Pourtant cette journée, lumineuse pour les uns, restera pour d’autres synonyme de déchirement. Alors que « le jour le plus long » s’achève, de nombreuses villes normandes sont déjà dévastées par les bombes. Plusieurs milliers de victimes périssent sous les ruines. Dès la nuit suivante, le lendemain ou dans les jours suivants, beaucoup d’autres villes subiront le même sort.

Les bombardements subis par la Normandie en 1944 – qui ont lieu avant et après le Débarquement – comptent parmi les plus violents de la Seconde Guerre mondiale. On déplore de nombreuses victimes civiles.

La population normande se réfugie sous terre, dans les souterrains, les caves et les anciennes carrières pour se protéger des bombardements. Ces semaines passées dans des conditions très précaires sont particulièrement éprouvantes et laissent de terribles souvenirs.

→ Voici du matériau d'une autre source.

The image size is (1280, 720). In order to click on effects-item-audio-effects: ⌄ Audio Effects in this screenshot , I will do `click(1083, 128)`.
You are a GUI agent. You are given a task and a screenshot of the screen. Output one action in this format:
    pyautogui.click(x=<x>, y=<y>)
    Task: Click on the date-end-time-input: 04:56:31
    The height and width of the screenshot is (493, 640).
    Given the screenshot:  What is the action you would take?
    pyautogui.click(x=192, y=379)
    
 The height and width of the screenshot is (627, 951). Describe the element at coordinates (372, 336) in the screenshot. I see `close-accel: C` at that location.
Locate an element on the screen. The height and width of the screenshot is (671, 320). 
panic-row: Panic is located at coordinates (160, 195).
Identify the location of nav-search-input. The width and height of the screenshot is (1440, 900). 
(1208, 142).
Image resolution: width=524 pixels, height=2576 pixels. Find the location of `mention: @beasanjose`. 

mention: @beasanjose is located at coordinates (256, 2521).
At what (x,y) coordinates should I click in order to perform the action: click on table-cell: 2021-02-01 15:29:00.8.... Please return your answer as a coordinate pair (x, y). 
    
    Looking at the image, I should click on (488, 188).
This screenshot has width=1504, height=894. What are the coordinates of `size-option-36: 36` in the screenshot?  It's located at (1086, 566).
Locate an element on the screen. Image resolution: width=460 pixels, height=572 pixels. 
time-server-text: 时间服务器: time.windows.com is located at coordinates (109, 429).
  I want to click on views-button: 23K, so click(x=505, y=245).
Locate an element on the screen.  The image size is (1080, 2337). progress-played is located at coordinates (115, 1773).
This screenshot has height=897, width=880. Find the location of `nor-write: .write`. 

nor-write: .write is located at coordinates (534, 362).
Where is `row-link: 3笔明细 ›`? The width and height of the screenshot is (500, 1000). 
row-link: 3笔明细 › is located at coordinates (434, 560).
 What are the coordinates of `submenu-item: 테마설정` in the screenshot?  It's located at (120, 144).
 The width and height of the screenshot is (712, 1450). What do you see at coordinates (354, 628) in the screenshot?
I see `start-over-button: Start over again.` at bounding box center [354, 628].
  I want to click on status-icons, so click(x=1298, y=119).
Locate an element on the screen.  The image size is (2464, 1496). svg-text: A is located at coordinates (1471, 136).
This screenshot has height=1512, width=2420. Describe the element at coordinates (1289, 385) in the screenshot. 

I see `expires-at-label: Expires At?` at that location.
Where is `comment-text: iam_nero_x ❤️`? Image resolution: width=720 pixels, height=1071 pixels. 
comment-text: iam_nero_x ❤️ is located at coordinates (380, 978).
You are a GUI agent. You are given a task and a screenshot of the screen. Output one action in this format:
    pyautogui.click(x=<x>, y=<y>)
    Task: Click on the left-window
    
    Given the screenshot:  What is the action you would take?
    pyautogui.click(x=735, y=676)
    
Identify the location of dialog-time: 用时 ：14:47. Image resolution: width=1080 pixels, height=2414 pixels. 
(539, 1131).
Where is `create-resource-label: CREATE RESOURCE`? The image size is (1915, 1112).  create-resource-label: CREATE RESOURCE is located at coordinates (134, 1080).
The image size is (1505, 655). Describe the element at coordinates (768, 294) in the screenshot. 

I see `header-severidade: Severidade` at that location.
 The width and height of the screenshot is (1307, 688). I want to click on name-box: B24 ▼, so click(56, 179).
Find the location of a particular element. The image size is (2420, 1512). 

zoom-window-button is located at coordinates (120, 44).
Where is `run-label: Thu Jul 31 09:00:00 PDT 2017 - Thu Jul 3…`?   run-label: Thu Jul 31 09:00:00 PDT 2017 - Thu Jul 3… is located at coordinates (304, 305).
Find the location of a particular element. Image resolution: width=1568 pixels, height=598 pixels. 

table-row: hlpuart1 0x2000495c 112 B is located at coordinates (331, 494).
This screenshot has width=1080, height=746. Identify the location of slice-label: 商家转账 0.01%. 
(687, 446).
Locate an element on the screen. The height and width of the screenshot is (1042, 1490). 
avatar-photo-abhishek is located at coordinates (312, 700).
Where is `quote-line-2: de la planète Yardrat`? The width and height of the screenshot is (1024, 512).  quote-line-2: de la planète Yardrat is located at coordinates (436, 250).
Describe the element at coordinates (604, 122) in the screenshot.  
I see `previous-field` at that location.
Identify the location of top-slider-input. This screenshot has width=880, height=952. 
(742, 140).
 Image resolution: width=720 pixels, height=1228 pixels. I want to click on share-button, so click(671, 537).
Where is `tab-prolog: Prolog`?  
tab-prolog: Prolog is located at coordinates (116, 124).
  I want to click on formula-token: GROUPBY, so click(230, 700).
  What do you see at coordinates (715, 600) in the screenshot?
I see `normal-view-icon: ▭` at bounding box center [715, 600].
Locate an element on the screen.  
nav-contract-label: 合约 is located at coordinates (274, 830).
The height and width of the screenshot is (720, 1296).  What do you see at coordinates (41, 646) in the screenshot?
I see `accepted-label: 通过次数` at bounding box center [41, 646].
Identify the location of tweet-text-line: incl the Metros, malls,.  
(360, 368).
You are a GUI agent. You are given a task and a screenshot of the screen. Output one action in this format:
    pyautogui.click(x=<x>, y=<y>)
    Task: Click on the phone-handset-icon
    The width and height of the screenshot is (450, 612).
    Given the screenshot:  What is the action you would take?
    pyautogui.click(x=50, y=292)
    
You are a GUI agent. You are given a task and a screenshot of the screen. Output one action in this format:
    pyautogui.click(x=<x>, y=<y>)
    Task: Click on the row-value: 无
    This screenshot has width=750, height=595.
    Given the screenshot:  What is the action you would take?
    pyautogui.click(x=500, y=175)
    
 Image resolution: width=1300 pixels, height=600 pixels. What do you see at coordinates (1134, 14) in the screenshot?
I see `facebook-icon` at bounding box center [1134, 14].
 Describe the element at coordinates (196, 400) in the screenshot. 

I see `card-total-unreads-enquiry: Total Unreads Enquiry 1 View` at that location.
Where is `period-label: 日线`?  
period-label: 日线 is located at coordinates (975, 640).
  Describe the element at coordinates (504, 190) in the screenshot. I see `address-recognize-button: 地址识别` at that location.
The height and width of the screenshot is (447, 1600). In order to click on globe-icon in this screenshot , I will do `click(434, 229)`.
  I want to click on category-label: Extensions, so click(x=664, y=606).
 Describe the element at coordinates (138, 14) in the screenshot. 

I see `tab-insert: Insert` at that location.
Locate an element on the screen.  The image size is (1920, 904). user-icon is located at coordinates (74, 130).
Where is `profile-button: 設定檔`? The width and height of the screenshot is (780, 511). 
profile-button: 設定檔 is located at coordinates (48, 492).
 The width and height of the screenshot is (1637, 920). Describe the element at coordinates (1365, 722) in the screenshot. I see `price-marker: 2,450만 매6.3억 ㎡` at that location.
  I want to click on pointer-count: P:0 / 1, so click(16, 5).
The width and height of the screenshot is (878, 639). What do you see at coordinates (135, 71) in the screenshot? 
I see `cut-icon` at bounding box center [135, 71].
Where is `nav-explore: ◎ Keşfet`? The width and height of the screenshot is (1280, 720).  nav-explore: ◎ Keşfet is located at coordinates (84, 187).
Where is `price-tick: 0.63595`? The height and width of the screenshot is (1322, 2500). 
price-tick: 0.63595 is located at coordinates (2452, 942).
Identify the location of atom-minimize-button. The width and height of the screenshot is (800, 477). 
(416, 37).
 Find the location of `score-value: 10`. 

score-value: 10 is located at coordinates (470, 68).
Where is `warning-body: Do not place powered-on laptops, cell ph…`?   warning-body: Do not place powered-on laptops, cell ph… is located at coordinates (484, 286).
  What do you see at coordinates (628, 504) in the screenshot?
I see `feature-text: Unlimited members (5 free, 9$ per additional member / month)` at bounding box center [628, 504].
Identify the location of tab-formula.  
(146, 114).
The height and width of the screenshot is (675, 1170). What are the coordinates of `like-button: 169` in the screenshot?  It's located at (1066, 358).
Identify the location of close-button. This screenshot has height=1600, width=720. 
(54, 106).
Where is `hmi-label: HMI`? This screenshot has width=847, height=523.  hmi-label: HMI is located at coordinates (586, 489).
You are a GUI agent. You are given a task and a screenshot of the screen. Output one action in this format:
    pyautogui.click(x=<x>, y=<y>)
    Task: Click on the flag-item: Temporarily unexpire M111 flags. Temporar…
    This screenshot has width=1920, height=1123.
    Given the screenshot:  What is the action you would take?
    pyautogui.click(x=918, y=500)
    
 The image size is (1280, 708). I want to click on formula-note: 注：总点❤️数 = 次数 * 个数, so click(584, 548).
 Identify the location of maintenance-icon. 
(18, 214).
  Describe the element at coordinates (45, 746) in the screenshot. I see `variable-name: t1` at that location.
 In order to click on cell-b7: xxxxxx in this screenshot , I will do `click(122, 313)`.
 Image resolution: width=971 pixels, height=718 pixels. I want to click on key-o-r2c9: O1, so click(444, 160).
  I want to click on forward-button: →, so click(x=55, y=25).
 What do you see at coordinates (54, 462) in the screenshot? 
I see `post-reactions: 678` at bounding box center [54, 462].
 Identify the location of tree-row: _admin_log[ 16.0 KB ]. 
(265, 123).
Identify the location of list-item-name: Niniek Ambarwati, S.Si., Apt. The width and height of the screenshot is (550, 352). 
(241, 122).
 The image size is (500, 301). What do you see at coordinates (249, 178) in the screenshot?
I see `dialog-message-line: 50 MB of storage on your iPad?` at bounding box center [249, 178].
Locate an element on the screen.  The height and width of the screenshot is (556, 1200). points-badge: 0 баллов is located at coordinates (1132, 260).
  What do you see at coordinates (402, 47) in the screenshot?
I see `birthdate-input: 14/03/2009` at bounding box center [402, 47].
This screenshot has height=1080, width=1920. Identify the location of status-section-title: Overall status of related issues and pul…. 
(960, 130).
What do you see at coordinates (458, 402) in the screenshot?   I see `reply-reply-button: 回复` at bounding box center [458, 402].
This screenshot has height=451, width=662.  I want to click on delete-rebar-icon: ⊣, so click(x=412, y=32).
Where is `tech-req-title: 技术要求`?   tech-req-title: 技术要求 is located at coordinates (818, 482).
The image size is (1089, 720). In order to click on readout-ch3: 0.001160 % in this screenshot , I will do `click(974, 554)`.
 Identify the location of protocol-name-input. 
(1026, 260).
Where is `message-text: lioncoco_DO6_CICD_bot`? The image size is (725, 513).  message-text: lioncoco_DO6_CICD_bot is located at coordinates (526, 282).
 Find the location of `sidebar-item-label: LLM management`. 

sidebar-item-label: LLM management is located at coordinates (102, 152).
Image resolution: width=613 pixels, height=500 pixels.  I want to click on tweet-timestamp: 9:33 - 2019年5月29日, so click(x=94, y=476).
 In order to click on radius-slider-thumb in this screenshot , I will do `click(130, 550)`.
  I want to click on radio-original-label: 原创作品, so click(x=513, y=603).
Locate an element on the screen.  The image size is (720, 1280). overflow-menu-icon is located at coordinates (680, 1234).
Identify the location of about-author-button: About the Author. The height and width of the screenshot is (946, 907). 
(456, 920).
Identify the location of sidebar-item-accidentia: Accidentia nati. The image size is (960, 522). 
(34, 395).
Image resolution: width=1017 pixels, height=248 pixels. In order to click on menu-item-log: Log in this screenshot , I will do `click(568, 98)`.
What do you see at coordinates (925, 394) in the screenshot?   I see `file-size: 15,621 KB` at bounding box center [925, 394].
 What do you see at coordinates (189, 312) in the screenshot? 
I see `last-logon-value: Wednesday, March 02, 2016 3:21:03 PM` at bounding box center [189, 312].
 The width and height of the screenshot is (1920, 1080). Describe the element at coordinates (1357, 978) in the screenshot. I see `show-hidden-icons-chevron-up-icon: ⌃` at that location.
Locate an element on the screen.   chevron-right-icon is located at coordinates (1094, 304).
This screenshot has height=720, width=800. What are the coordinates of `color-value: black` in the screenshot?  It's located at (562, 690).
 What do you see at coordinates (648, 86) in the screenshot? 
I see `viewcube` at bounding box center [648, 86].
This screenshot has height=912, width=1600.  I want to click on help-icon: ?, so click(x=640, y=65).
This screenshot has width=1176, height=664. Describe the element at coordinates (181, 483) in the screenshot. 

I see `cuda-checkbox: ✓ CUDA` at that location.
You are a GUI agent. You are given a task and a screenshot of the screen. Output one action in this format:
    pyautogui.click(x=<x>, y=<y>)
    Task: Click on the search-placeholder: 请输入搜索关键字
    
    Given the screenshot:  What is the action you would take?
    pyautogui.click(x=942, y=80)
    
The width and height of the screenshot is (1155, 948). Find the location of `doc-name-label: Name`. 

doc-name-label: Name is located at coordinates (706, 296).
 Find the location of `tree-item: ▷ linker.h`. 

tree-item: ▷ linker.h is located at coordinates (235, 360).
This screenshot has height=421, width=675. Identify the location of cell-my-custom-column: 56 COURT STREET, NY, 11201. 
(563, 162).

Au-delà des destructions matérielles considérables qu'elles occasionnent, ces frappes font entre 50 000 et 70 000 victimes, dont 12 000 pour la seule Normandie.

Les souffrances de la population normande, en particulier dues aux bombardements, sont instrumentalisées par la propagande.
Le gouvernement de Vichy et les partis collaborationnistes s’en saisissent pour tenter de dresser la population contre les Alliés.